“Yo soy Charlie Hebdo” contra la barbarie disparada en nombre de Allah.

Una cadena en el portón de la vacía embajada de Irán en París fue mi primer contacto con el islam en 1978. Es verdad que desde pequeño escuché en mi familia contar como mi abuelo materno había muerto por las balas de rebeldes marroquíes en 1909 mientras mandaba, como coronel del regimiento penitenciario de Melilla, unas tropas a las que el general Marina había ordenado tomar los altos del Gurugú, esa colina en la que hoy pululan miles de centroafricanos ansiosos de saltar una valla que les separa de lo que ellos creen una vida mejor. Pero esa historia yo no la asociaba a ningún conflicto interreligioso sino más bien a simples ambiciones egemónicas de España a las que como militar tenía que servir mi abuelo aun en contra de sus convicciones personales. Como ya predijo a su esposa, mi abuela materna, Venancio Álvarez Cabrera de Nevares murió en el intento.
Pero volviendo al París de 1978, de la vacía y encadenada embajada, simbolo de lo que se estaba derrumbando en Teherán, me fui con el equipo técnico de TVE a Neauphle-le-Chateau donde un tal Jomeini, bajo la protección de un tal Giscard D’Estaign grababa consignas islámicas en cintas magnetofónicas que luego eran reproducidas en un “loro” ante un grupo de incondicionales adeptos. Las escenas se desarrollaban en dos modestos chalets de ese pueblo cercano a París convertidos en espacios aparentemente fuera de lugar y tiempo. Varias mujeres vestidas de negro riguroso manejaban grandes perolas en el jardín en las que muy probablemente cocinaban el rancho del grupo de fieles que, también vestidos de negro estricto, después de escuchar con atención las grabaciones con los mensajes del ayatollha Jomeini, gritaban enfervorizados y cada vez más y más alto..Allah Akbar….Allah Akbar…
Hice lo que pude. Hablé de los contratos que la Persia del Sha había firmado con empresas francesas para construir el metro de Teherán y una central nuclear, de la protección que Giscard D’Estaign – especie de Luis XIV del Siglo XX pero algo más cursi- proporcionaba a Jomeini y su entorno, hablé de la probabilidad de que los susodichos contratos se convirtieran en humo cuando el ayatollha llegara al poder en Irán y acerté. Pero mucho más fuerte fue algo de lo que no hablé; la sensación profunda de que allí, en un pueblecito francés tranquilo, casi cartesiano, se estaba gestando algo de una potencia desproporcionada a la modestia de la tienda de campaña azul que, rodeada de zapatos mugrientos, hacía de improvisada mezquita, convirtiendo en lugar sagrado un pequeñísimo trozo de Francia.
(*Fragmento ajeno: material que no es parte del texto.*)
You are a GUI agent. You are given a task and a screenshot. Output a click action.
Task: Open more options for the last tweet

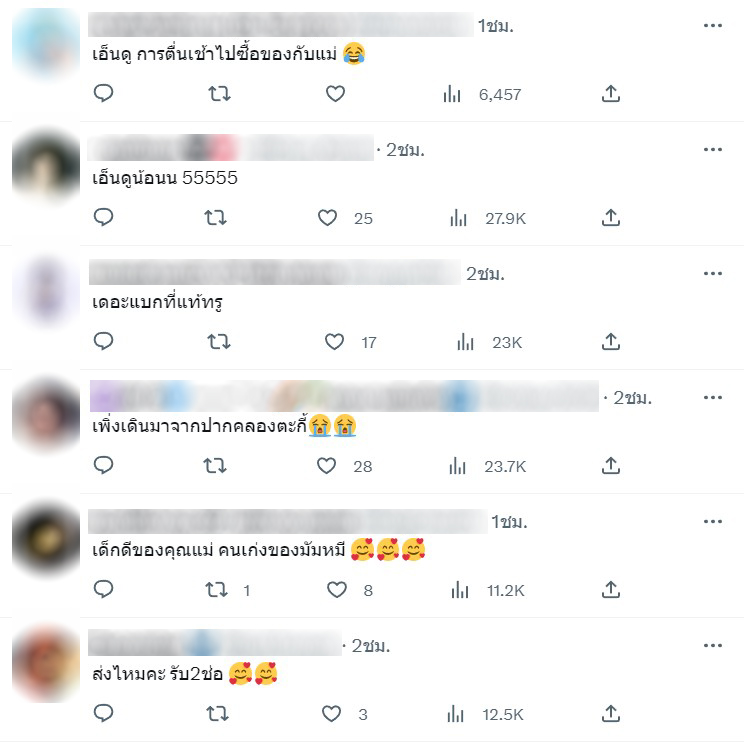(713, 645)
Algo en mi interior me sugería que aquello necesitaba un estudio extenso y profundo para poder ser entendido y explicado. Así vino primero “Le soleil d’Allah brille sur l’occident” de Sigrid Hunke y luego muchos otros más. Biografías de Mahoma, obras de orientalistas, ensayos a favor, en contra, testimonios personales, mentiras pretendidamente históricas, interpretaciones beatas. Pero ningún intento de comprender el mundo, los mundos, islámicos, tiene posibilidades de acercarse a una visión omnicomprensiva sin pasar por el análisis del Corán.
Después vino otra realidad. Millones de personas manifestándose en París al signo de “Yo soy Charlie Hebdo” contra la barbarie disparada en nombre de Allah. Mientras, cientos de miles de cristianos para sobrevivir a una conversión promovida con la daga como argumento, tienen que huir de la tierra en la que ya sus ancestros estaban antes de la llegada del islam y a cuya grandeza hicieron definitivas aportaciones. A la vez un mundo narcotizado por un laicismo enfermizo contempla con horror impasible en sus pantallas de última generación, la decapitación “en cámara” de cooperantes, sacerdotes, correligionarios menos vehementes o las imágenes filtradas en las redes sociales de torturas realizadas por tropas extranjeras en nombre de una pretendida democratización que debería salvar a pueblos culturalmente muy distantes, de una barbarie para, en realidad, sumergirlos en otra de signo similar pero también autóctona.
Entre la clausura de la embajada de Irán y la manifestación del domingo en París hay muchos hechos que exigen más que nuevos análisis y estudios concienzudos, decisiones políticas de gran calado si se quiere que la cultura de la libertad y la solidaridad siga alimentando el alma occidental.